Task details:
Write out the entries below verbatim from their beginning through the line containing "Action: [x=18, y=47]", both ends included, and omit the pictures.

☆ ☆ ☆ ☆ ☆

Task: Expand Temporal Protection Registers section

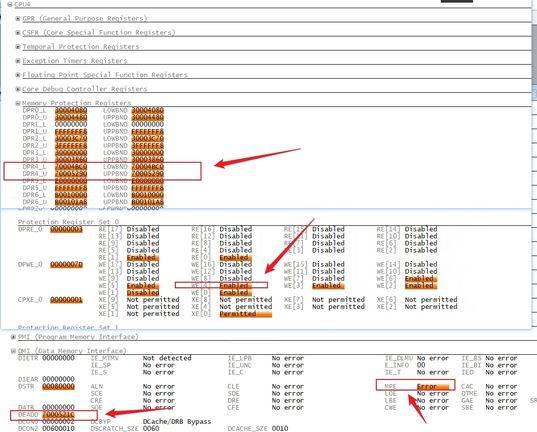Action: [x=18, y=47]
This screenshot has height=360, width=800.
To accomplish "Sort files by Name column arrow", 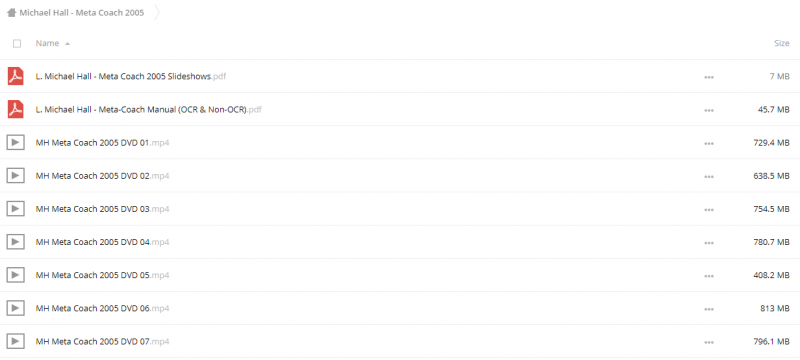I will click(67, 44).
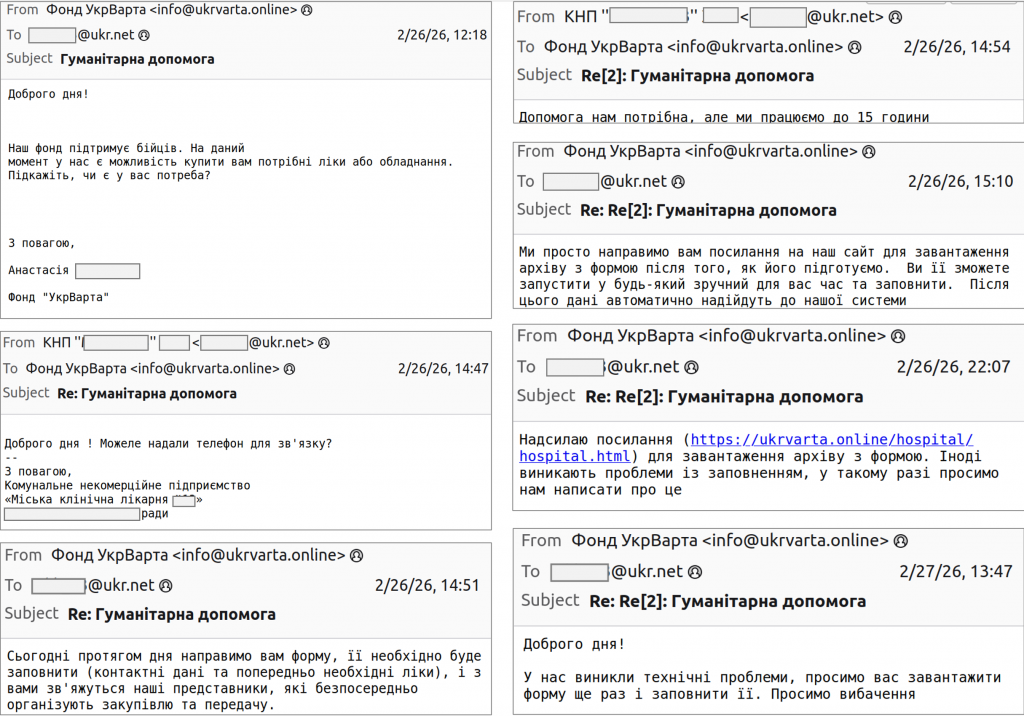Click contact icon beside recipient in 14:47 email
The height and width of the screenshot is (716, 1024).
click(290, 369)
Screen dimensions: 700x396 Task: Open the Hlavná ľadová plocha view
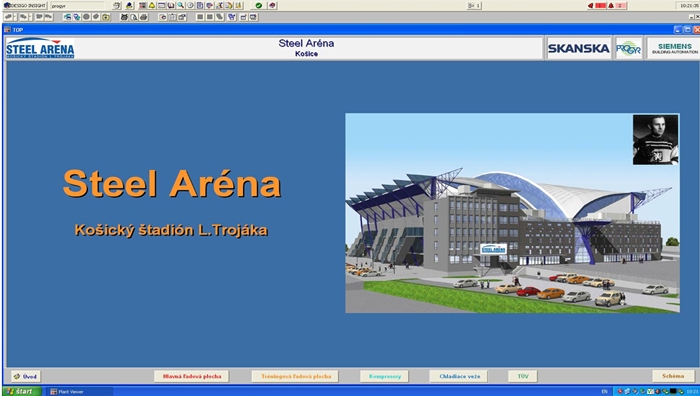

☆ ☆ ☆ ☆ ☆

Response to the exercise:
Task: Expand Temporal Protection Registers section

Action: [x=18, y=47]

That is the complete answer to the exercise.